Çeşitli bilişsel davranış teorileri nelerdir?

Dikkat eksikliği ve hiperaktivite bozukluğu semptomatolojisinin altında yatan temel faktör olarak belirli bilişsel veya davranışsal süreçlerdeki açıkların önemini vurgulayan bir dizi teori öne sürülmüştür. Bunlardan dördü aşağıda belirtilecektir.

Genel dikkatsizlik sendromu, aşırı aktivite ve dürtüsellik sendromunun, DEHB'nin üç temel semptomundan biri veya başka bir bilişsel veya davranışsal süreçten biri olduğu açıklanmalıdır.

Dikkatsizlik hipotezi:

Dikkat eksikliği hipotezi, tek bir göreve dikkatin devam etmesini ve diğer dikkat dağıtıcı uyaranları taramakla ilgili sorunların, dikkatsizlik hiperaktivite bozukluğundaki diğer dürtüsellik ve aşırı aktivite semptomlarının altını çizen temel zorluk olduğunu iddia eder (örn. Douglas, 1983).

Başka bir deyişle, dikkat gerektiren bir işin başında DEHB olan gençler normal çocuklara eşdeğer düzeyde bir performans sergileyecek, ancak zaman içinde, dikkatin devam edememesiyle doğrudan ilişkilendirilebilecek daha fazla hata göstereceklerdir.

Dikkatleri devam ettiren bu sorun, dikkatlerinin odağını sık sık değiştirmelerine neden olur ve bu, davranışsal düzeyde aşırı dürtüsellik ve aşırı aktivite olarak kendini gösterir. Bazı laboratuvar görevlerinde DEHB olan çocuklar sürekli dikkatlerde kademeli bir bozulma göstermektedir.

Bununla birlikte, diğer görevlerde normallere göre acil seçici problemler gösterirler ve aynı zamanda uykuda da aktivite gösterirler (Hinshaw, 1994; Taylor, 1994a). Bu bulgular tek başına sürekli dikkat konusundaki bir açığın DEHB sendromunu tam olarak hesaba katamayacağını göstermektedir.

Hiperaktivite hipotezi:

Hiperaktivite hipotezi, motor aktiviteyi inhibe etme ile ilgili bir sorunun, DEHB sendromunu destekleyen ve dikkatsizlik ve dürtüsellikten kaynaklanabilecek temel eksiklik olduğunu öne sürmektedir (örn. Schachar, 1991).

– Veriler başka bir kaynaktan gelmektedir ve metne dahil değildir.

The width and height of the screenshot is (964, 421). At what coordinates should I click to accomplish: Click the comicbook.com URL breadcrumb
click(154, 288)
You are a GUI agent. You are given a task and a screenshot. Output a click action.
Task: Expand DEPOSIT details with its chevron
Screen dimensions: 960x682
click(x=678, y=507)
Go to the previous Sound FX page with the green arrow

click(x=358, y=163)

Hiperaktivitenin, diğer psikolojik sorunları olan çocuklara kıyasla DEHB olan çocuklara semptom olarak benzersiz olduğunu ve bir yapı olarak hiperaktivitenin kasıtlı sorunların birçok akademik indeksiyle korele olduğunu gösteren çok sayıda kanıt vardır (Hinshaw, 1994; Taylor, 1994a). .

Dürtüsellik hipotezi:

Bu hipotez, belirli uyaranlara bilişsel ve davranışsal tepkileri engellemedeki temel bir sorunun, açıkça dikkatle iyi yetenekler gerektiren işlerde ve ayrıca dikkatle davranış düzenlemesi gerektiren işlerde düşük performansa yol açtığını öne sürmektedir.

Dolayısıyla, bu hipoteze göre DEHB'deki temel problem bilişsel ve davranışsal dürtüsellik veya disinhibisyondur (ör. Barkley, 1994; Schachar ve Logan, 1990). Bu teoriye göre, yüksek düzeyde sürekli dikkat gerektiren akademik görevlerle, DEHB'li çocuklar bilişsel olarak tahrik edici oldukları için sistematik bilişsel problem çözme stratejilerini kullanmada sorun yaşıyor.

Ayrıca, hem akademik hem de sosyal durumlarda, DEHB olan çocuklar okuldaki dikkatsiz iş uygulamalarına katılır ve davranışsal olarak itici oldukları için akranlar, ebeveynler ve öğretmenlerle sosyal açıdan uygunsuz davranışlarda bulunurlar.

DEHB'li çocukların problem çözme becerilerini ve sosyal becerilerini bilmesi ve anlamasına rağmen, bunları akademik ve sosyal durumlarda uygun şekilde kullanamadıklarını gösteren bazı kanıtlar vardır (Hinshaw, 1996; Pelham ve Hoza, 1996; Abikoff ve Hechtman, 1996).